Due mesi dopo quella che fino a quel momento era stata la mia casa si era trasformata in una scatola bianca, con un’unica chiazza d’olio su una parete, traboccante di scatoloni e sacchi di tutte le misure. Avevo scoperto che la casa di Sarah distava solo qualche chilometro dalla mia scuola e ogni mattina sarei dovuta arrivare a lezione  con una biciclettata di quindici minuti alle spalle. Ma a quella tremenda notizia di quotidiana attività fisica si affiancava qualcosa che avrebbe ripagato anche la più tremenda delle sofferenze: la casa della mia migliore amica, Liza, e suo fratello gemello, Jeremy, era praticamente al lato opposto della strada, dopo un giardinetto per bambini e una stradina di sassi.

-Amore, è arrivato il camion! Inizia ad accumulare vicino alla porta gli scatoloni più pesanti.. intanto gli operai caricano i mobili- mia mamma, con una bandana intorno alla nuca e i le bretelle in jeans, si era trasformata nella copia esatta di Bob l’aggiusta tutto. Decisi di fare quello che mi aveva chiesto senza protestare: sapevo che dietro quella super organizzazione nascondeva una grande nostalgia nel dover abbandonare per sempre la casa che era riuscita a comprare con lo stipendio di sette anni di lavoro. In meno di mezz’ora avevo ordinato vicino all’entrata tutti gli scatoloni, ma gli uomini addetti al servizio traslochi sembravano aver difficoltà nel trasportare i mobili della mia camera; guardandoli con aria corrucciata ringraziai Dio per essermi ricordata di staccare e ripiegare dentro uno scatolone tutte le foto e i poster che ricoprivano il mio armadio.  Approfittai dell’ immensa impeditaggine degli operai per concedermi un’ultima perlustrazione della casa. Entrai nello stanzino che io e mia madre usavamo chiamare ‘bagno’ e guardai la mia immagine riflessa nello specchio. Venni colpita da un piacevole dejà-vox: c’ero io, avevo forse tre o quattro anni, e sempre davanti allo stesso specchio, sopra una seggiolina di plastica, mi pasticciavo le faccia con il rossetto di mia mamma. Qualche anno dopo quel rossetto si era trasformato in una lametta, il viso era quello di una piccola donna e le gambe erano ricoperte da un sottile strato di crema depilatoria. L’ultima visione di me in quel bagno risaliva alla sera della notizia del trasloco quando, con la cornetta del telefono attaccata all’orecchio e un rotolo di carta igienica riabilitata come fazzoletto, parlavo al telefono con Liza e Jeremy e sfogavo tutta la rabbia verso lo stato e i loro dannatissimi progetti di nuove autostrade.

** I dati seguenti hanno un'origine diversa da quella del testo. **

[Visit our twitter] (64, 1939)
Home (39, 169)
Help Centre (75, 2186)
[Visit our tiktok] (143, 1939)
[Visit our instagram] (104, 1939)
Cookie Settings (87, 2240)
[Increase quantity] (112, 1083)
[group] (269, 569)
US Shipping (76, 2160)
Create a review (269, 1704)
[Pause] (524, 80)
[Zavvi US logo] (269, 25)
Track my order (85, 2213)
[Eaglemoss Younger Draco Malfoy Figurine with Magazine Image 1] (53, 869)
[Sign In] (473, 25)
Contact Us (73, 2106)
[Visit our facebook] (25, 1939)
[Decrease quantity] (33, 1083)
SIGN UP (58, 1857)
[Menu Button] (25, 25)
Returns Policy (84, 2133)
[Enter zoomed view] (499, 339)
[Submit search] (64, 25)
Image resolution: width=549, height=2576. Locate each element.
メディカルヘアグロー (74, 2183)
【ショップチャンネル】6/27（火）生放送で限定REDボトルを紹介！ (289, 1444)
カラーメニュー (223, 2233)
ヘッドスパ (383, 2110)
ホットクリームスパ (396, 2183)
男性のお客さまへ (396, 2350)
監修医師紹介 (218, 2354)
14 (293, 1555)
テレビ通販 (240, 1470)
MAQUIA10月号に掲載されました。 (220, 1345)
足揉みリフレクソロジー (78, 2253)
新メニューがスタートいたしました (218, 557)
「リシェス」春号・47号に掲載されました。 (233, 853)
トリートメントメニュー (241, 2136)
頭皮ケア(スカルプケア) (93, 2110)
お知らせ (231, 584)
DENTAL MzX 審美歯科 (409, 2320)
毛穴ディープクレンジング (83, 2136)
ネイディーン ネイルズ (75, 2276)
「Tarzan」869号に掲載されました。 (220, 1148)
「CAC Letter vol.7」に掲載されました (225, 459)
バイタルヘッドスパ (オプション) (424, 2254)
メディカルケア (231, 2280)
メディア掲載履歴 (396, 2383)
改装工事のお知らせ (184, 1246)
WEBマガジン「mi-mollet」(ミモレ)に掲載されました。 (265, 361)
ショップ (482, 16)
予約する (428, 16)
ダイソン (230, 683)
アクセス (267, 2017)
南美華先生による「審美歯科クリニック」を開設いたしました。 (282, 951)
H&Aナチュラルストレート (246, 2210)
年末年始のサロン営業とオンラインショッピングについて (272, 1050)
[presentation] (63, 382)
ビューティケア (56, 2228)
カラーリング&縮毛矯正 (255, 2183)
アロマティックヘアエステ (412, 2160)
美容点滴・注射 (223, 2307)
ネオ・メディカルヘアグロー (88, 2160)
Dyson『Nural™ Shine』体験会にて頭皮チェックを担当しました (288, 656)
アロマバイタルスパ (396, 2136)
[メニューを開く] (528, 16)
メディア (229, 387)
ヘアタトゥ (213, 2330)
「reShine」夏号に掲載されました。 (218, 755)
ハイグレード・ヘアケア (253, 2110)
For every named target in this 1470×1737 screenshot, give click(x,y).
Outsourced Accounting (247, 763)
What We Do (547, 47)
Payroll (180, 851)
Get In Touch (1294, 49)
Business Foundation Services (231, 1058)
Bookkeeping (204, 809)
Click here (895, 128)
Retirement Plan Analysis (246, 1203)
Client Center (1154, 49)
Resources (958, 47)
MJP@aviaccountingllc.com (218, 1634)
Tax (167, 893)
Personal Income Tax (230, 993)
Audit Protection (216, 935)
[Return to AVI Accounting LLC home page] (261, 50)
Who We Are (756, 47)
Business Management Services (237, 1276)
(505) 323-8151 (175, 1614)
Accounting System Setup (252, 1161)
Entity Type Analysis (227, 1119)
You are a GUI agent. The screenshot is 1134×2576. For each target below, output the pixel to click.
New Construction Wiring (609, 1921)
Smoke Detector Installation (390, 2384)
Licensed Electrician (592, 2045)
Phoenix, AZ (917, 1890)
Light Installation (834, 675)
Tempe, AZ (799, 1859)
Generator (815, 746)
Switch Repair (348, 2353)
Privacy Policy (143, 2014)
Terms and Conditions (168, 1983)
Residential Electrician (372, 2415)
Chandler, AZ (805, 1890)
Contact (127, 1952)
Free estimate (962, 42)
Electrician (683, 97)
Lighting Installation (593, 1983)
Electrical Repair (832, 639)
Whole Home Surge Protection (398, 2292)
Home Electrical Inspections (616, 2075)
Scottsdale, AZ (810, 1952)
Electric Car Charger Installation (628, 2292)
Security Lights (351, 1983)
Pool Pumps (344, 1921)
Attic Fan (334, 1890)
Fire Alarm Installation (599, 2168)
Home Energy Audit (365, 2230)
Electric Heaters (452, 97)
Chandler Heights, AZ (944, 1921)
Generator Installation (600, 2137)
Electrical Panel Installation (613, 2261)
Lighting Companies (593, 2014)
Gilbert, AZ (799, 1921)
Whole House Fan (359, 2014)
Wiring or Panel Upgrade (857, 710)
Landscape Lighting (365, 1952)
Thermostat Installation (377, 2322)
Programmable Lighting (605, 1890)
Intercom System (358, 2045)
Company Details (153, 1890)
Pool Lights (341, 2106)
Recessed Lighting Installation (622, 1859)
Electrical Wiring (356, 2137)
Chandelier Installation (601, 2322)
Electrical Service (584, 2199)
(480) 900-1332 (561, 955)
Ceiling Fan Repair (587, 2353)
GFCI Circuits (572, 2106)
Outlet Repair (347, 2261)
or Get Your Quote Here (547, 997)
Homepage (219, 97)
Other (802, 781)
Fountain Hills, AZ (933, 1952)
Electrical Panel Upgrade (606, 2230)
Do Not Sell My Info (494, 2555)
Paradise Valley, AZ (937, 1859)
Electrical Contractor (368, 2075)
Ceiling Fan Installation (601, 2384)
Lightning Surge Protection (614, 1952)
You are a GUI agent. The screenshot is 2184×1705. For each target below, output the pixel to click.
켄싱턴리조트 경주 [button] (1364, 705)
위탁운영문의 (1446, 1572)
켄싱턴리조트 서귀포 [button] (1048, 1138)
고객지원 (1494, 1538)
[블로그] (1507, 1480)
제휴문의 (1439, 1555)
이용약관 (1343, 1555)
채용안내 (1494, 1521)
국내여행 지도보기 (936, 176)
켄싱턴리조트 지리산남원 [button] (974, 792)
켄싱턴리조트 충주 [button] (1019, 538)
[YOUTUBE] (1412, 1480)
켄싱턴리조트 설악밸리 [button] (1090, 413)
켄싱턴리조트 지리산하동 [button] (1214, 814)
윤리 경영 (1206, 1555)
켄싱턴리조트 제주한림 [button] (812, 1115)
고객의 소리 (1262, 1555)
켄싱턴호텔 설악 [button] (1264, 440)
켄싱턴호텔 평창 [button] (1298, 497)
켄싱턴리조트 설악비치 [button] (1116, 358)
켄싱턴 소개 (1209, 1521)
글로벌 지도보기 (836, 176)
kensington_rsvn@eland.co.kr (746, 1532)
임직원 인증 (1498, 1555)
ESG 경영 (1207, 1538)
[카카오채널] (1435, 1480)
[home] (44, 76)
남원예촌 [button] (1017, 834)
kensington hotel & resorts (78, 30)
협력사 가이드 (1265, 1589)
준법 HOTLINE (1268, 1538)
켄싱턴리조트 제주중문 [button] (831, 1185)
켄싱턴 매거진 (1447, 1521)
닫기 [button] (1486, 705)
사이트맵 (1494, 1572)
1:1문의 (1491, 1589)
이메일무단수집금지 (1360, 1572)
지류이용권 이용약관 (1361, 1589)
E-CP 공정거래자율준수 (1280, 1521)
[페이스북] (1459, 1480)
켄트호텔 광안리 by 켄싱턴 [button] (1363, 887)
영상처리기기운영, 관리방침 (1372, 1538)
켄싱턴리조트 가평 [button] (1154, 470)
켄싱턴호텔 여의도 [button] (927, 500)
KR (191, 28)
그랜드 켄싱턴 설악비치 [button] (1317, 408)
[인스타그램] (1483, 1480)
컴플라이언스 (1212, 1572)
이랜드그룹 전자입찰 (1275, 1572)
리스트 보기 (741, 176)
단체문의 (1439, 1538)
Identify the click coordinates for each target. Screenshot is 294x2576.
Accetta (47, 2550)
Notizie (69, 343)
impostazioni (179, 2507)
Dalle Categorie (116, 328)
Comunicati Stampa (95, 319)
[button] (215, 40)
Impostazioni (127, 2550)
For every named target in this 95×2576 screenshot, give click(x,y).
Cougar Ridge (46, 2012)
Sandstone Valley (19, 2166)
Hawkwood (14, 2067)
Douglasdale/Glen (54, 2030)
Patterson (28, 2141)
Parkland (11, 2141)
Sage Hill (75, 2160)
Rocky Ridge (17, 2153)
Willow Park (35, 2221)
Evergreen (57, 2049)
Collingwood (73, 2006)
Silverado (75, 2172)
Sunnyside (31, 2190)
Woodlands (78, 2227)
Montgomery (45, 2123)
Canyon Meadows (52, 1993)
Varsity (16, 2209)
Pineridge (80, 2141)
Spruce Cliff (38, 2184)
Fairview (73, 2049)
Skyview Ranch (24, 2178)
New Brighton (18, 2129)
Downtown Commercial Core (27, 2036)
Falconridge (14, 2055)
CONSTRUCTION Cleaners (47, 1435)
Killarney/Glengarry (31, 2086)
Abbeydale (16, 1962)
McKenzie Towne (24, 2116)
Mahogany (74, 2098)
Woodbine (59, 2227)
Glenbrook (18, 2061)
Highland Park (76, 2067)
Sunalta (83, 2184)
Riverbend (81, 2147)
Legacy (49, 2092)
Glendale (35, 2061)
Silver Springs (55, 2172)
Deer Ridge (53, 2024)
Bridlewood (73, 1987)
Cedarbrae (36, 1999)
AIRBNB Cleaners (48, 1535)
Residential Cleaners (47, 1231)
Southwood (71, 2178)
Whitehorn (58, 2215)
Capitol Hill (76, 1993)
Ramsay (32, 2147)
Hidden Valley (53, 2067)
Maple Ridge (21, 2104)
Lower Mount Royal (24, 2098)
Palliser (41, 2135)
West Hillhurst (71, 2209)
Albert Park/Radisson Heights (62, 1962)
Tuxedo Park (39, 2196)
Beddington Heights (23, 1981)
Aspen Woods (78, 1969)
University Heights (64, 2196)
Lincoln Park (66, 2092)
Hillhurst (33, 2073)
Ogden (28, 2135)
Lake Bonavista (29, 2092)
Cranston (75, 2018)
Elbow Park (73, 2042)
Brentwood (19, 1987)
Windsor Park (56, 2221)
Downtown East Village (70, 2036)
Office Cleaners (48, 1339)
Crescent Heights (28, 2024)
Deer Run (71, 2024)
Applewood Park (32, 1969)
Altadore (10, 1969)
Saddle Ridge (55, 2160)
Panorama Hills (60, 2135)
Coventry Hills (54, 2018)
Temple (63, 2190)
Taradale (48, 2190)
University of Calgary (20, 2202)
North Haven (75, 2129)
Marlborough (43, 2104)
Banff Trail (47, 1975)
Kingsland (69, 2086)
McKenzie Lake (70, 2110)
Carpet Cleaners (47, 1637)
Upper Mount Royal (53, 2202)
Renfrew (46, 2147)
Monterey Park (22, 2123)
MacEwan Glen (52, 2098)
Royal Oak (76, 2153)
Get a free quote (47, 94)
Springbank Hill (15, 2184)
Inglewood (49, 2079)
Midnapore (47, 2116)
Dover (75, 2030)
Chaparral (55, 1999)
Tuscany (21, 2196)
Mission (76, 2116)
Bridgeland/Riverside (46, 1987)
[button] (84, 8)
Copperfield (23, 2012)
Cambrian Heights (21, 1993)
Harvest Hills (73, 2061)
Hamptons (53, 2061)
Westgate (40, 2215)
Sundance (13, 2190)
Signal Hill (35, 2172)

Dopo il bagno passai alla camera da letto di mia mamma, forse la stanza più vissuta dell’intero appartamento. Chiusi gli occhi e inspirai il forte profumo di lavanda che ancora inebriava la camera: due anni prima avevo accidentalmente fatto cadere una boccetta di profumo sul pavimento e per mesi l’odore troppo intenso non aveva fatto dormire mia mamma e il suo senso olfattivo più sviluppato di un orso. Probabilmente la fragranza della boccetta era scomparsa da parecchio, ma io continuavo a percepire il profumo come fosse appena accaduto.
-devo ammettere che sarà strano addormentarsi senza quell’orrendo profumo..- mia madre entrò nella stanza e, come era sempre stato, capì immediatamente a ciò che stavo pensando. Scoppia a ridere a la guardai –ma davvero non ti piaceva?- le sorrisi vedendola asciugarsi il sudore dalla fronte. Lei fece una smorfia buffa a quella domanda per poi darmi un buffetto sulla guancia –Quel profumo me lo regalò tuo padre per il secondo anniversario di matrimonio.. e sai benissimo come è andata a finire- feci spallucce e annuii. L’argomento ‘papà’ era sempre stato un campo molto delicato: anche se ora erano rimasti in ottimi rapporti e una volta alla settimana ci trovavamo tutti insieme per mangiare la pizza, i mesi subito dopo la separazione avevano portato a mia mamma una dolorosa e lunga depressione.